Mary Shelley first asked these types of questions in 1818 with “Frankenstein; or, The Modern Prometheus.” In fact, the creator of Ava, the machine in “Ex Machina,” made his fortune by providing the world with Blue Book, a Google equivalent named for the notes kept by Dr. Frankenstein in the classic tale. Oscar Isaac plays Nathan Bateman, a billionaire who created the world’s foremost search engine when he was 13. Caleb Smith, one of his employees, is given the opportunity to spend a week with Bateman after winning a company lottery.
He finds out, much to his fascination, that he has been invited to the ends of the Earth to participate in a Turing test to discover if Bateman’s creation shows true intelligence. There is much attention given to what makes a being intelligent. Playing chess with a computer built for chess doesn’t indicate that the computer is intelligent. Instead, the computer is simply following preprogrammed instructions based on a set of circumstances. True A.I. is capable of making real decisions, based on more than external stimuli. A real Turing test is far more complex than asking an interface a series of questions.
It’s these explanations and discussions of artificial intelligence that makes the film a success. Lesser films of this nature (“Age of Ultron,” for instance) might focus only on the consequences of creating such a being. “Ex Machina” delves into the heart of the matter.
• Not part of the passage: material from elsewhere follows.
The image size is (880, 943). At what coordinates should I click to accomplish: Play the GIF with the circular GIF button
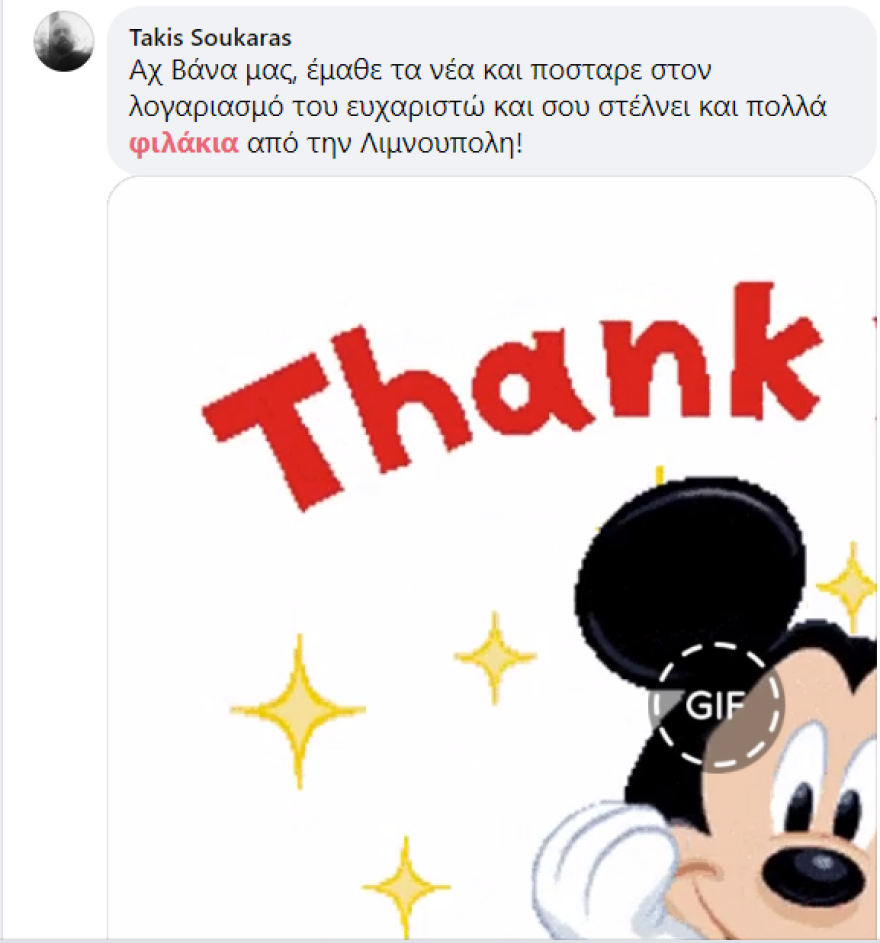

If a man creates a truly artificial intelligence, with its own personality and emotions and consciousness, what responsibilities does the creator assume? Is it cruel to continue testing? To improve programming? To wipe memories? Does this new being have inherent rights? At what point is consciousness awoken? What about the previous iterations? Do they not have some measure of it as well?
Humans tend to think of consciousness as a binary position. But the more we study animals, the more we find that consciousness is likely something of a spectrum, rather than a singular achievement. The film does an excellent job arguing both sides, showing the positions of both the creator and the observer. What it doesn’t do, to its credit, is attempt to show the argument from the side of the created. The mind of Ava is inherently unknowable, which in my opinion lends credence to her passing the test of artificial intelligence.
Towards the end of the film, the camera is focused on the floor of an airport. We see shadows moving across the floor, shadows that belong to travelers. We cannot see who is casting these shadows, but we know them to be people based on our own experiences. However, before the screen cuts to black, we see a familiar form cast a shadow of her own. The simple shot, given everything that we’ve seen before, is a reference to Plato’s “Allegory of the Cave.” We have always known that we can trust our eyes to tell us the truth, but now the shadows cannot be trusted. The audience has been dragged, screaming, into the light. The film is warning us against leaving the comfort of our cave because we cannot understand the true nature of being a God. This is an idea common in science fiction, and yet it is a masterful stroke of filmmaking in an already exceptional film. “Ex Machina” is something worth seeing before the summer descends into blockbuster repetition.